Dass die Rechtsmediziner in den vergangenen Jahren verstärkt in den Fokus der Öffentlichkeit rückten, ist nicht nur der modernen DNA-Spurenauswertung zu verdanken, sondern auch einer populären US-Fernsehkrimi-Serie um die Figur des ermittelnden Rechtsmediziners Quincy. Sie begeisterte von 1976 bis 1983 die Zuschauer. In Deutschland verkörperte 1997 der Arzt und Schauspieler Joe Bausch den ersten Rechtsmediziner in einem „Tatort“. Danach schuf sich jede ARD-Station ihren eigenen Rechtsmediziner, das war der Durchbruch.

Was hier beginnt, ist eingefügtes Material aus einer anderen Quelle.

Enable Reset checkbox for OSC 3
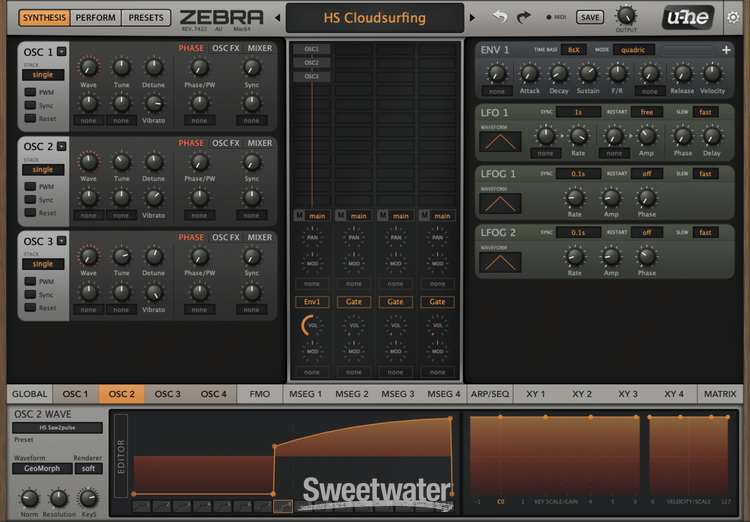(x=31, y=308)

In Deutschland trug ebenfalls der frühere Münchner Institutsleiter Professor Wolfgang Eisenmenger zur wachsenden Popularität der Rechtsmedizin bei. Mit seinen anschaulichen Vorträgen, gespickt durch humorvolle Anekdoten, machte er die Rechtsmedizin für jedermann interessant, nahm ihr das Gruselige und öffnete sie so einem breiten Publikum. Keil lernte Eisenmangel erstmals im Osten kennen, wo der Münchner Professor noch zu DDR-Zeiten mit einem gewichtigen Rechtsmedizin-Preis geehrt wurde. Es sollten Jahre vergehen, bis Keil nach München fand, nachdem er sich im Rahmen einer Expertentagung in den Westen abgesetzt hatte. Inzwischen bereichert er selber die Münchner Rechtsmedizin, ganz besonders auch durch seine Vorlesungen im Klinikum rechts der Isar, die er mit Lehrauftrag über 20 Jahre gehalten hat.

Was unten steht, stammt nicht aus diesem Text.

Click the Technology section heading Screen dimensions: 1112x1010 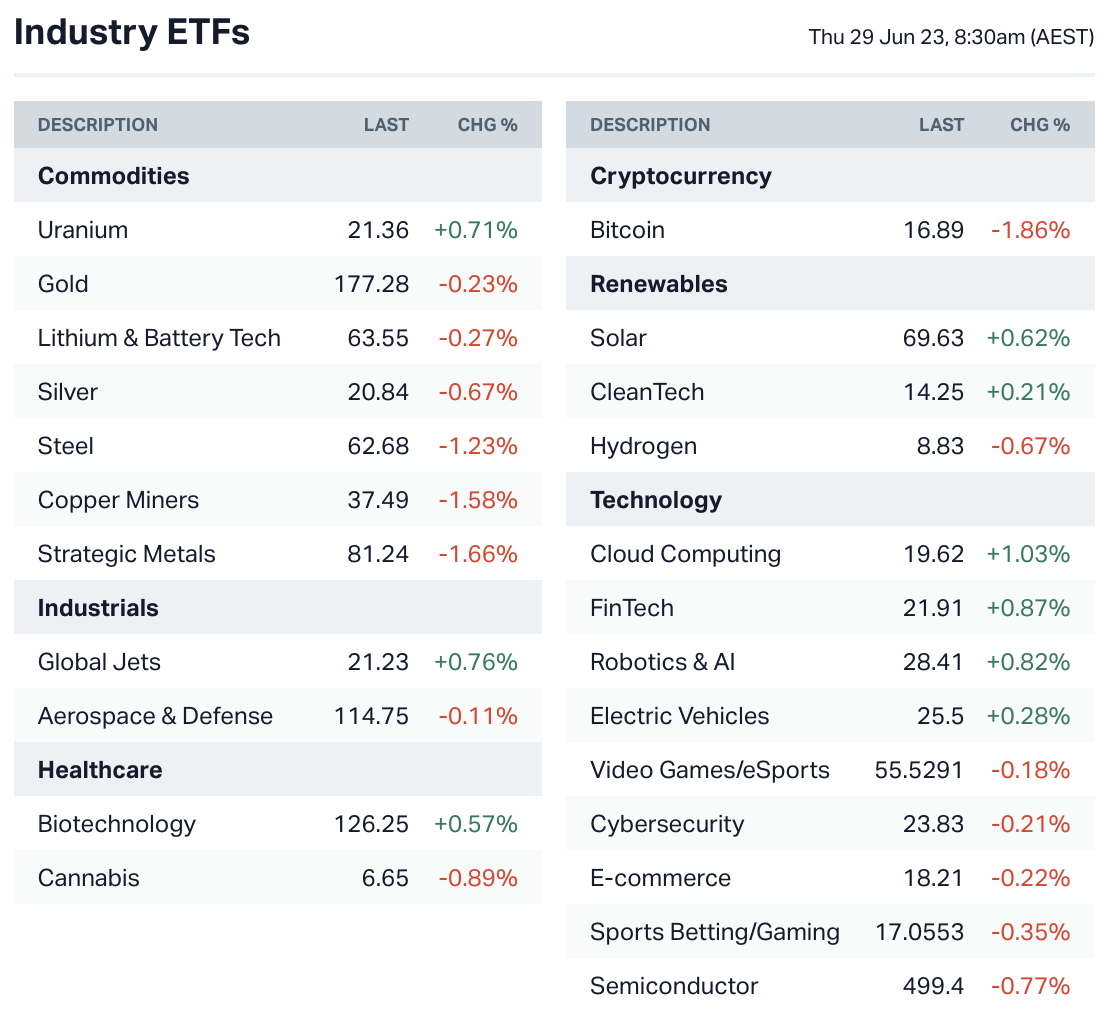[655, 500]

„Tatortabende“, bei denen Keil mit den Studenten den rechtsmedizinischen Wahrheitsgehalt der Krimifolgen analysiert, finden auch heute noch regen Zuspruch. Sie werden von der Fachschaft organisiert: Die Studenten bestimmen den Termin, dann wird der Experte dazu eingeladen. Am Abend wird das Fernsehprogramm an die Leinwand des großen Hörsaals projiziert. Dort passen 400 Zuschauer hinein. Dann wird der „Tatort“ live angeschaut. Anschließend beginnt bei einem Bier die Diskussion und Keil erklärt, inwiefern der Part des Rechtsmediziners im Film ordentlich umgesetzt wurde oder ob es ein ziemlicher Schmarrn war. „So ein Fernsehkommissar bekommt sicher eine große fünfstellige Summe für einen Dreh“, sagt Keil und schmunzelt etwas spitzbübisch: „Für 300 Euro würde ich die Fernsehleute gut beraten und den ganzen Film auf richtige Füße stellen.“

Mit diesen „Tatort“-Abenden hat er die Hörsäle stets gut gefüllt. Beim letzten Mal kamen 200 Studenten. Wenigstens hier ist die Rechtsmedizin noch ein unumstrittener Renner.